ACTION ITEM =>
Starting at the line containing "Task: Click the red workflow stop icon" and ending at the line containing "Image resolution: width=460", print every line of the material below exactly, both ends included, and stop there.

RECORD SET =>
+===+

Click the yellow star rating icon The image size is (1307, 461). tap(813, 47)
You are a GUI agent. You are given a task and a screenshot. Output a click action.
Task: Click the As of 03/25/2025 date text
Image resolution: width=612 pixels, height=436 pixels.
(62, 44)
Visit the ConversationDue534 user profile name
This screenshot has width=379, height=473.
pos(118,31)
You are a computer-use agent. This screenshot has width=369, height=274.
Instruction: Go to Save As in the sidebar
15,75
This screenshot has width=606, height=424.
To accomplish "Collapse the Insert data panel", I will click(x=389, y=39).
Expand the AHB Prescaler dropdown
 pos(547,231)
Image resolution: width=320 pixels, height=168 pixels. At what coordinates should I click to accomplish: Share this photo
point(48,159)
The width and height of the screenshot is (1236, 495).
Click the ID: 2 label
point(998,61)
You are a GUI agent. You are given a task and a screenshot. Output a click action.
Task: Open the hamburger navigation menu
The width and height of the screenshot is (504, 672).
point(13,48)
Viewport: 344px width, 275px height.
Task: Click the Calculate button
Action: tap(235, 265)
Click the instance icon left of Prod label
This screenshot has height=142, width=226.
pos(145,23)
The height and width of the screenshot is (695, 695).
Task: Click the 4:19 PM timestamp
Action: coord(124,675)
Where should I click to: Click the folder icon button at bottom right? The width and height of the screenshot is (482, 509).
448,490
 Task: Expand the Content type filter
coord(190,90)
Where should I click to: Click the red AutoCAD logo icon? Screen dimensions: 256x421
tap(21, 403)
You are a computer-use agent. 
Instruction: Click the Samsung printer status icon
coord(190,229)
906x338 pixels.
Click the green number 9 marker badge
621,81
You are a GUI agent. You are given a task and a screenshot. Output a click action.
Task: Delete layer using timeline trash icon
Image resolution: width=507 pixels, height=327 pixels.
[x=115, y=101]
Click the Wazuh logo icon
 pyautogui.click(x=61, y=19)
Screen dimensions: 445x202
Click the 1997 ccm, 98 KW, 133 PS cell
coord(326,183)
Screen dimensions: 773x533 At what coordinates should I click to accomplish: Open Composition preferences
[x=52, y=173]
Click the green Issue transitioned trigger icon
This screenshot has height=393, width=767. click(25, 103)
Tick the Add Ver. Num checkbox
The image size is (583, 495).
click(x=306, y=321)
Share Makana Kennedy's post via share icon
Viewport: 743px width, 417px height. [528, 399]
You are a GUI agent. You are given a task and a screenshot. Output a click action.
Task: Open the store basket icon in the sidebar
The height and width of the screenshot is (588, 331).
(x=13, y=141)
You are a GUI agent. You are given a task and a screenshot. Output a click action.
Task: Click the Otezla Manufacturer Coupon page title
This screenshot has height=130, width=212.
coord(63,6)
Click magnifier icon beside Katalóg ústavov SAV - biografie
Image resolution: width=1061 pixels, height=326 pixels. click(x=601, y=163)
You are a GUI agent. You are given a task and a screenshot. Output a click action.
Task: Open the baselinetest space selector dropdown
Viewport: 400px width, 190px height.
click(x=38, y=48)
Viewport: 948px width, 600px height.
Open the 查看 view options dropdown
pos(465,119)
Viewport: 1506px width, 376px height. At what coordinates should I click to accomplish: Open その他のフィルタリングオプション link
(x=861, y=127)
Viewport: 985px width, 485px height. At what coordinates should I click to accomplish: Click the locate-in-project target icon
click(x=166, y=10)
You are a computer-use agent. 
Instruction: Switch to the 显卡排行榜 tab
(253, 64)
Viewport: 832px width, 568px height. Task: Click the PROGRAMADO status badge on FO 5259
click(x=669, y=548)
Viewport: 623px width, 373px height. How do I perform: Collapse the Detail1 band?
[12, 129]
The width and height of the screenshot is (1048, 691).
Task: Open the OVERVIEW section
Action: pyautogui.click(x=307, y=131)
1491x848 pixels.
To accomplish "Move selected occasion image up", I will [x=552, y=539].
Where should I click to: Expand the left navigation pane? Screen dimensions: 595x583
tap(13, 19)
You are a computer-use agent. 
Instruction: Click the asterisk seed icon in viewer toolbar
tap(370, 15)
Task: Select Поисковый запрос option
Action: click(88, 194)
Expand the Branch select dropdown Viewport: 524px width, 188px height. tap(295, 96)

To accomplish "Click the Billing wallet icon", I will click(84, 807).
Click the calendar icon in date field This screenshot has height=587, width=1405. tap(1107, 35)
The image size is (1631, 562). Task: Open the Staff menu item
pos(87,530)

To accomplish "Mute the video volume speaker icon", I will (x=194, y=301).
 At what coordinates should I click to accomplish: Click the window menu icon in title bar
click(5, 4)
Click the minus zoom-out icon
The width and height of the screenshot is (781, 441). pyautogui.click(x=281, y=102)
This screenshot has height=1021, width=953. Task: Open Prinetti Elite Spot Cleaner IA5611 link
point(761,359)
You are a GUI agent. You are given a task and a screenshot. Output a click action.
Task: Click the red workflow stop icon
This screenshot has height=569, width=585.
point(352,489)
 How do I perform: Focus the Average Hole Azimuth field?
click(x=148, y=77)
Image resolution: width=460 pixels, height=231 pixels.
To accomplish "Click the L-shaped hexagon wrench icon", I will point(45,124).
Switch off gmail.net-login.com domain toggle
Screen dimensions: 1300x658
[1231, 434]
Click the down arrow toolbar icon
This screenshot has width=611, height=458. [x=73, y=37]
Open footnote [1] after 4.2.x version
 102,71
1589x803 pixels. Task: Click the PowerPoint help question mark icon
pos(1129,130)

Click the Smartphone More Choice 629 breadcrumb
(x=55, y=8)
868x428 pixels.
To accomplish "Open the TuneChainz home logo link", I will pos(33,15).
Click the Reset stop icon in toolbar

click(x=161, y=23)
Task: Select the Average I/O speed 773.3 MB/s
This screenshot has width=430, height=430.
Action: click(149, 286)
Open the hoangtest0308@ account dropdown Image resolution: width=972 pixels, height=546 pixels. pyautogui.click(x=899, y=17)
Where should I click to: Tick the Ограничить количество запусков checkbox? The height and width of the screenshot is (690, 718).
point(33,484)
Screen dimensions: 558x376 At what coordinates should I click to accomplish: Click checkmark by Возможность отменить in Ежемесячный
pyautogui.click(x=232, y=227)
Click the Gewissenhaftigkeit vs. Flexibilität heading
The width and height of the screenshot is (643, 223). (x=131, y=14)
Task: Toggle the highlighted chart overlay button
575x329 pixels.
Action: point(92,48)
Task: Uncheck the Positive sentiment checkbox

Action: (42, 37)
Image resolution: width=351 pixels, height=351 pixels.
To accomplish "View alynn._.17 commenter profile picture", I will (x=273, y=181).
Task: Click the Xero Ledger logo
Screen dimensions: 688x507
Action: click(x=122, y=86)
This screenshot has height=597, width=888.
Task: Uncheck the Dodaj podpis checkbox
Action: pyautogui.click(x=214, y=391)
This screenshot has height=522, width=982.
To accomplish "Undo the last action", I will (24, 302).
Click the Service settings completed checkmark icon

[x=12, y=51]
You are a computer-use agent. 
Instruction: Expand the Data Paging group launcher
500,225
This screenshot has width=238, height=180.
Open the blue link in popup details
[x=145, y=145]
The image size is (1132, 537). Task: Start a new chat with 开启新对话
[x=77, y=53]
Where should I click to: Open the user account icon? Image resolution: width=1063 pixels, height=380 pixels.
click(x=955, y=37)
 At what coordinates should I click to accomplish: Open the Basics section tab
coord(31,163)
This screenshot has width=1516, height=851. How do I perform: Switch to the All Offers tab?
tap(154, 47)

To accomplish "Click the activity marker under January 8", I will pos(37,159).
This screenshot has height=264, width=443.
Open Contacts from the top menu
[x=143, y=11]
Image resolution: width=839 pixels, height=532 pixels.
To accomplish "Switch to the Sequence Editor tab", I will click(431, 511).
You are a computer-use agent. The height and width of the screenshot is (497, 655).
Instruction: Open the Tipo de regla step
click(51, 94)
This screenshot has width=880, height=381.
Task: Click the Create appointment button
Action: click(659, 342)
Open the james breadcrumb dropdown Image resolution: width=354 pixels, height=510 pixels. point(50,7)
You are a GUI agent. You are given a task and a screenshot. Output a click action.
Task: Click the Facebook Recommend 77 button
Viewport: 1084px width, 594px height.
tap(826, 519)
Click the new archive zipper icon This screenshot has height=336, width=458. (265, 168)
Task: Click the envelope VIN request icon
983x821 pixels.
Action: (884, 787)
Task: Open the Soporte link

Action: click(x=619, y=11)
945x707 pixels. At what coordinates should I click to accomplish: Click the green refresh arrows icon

+===+

EXERCISE ANSWER =>
Task: Click the red workflow stop icon
This screenshot has height=569, width=585.
point(352,489)
 How do I perform: Focus the Average Hole Azimuth field?
click(x=148, y=77)
Image resolution: width=460 pixels, height=231 pixels.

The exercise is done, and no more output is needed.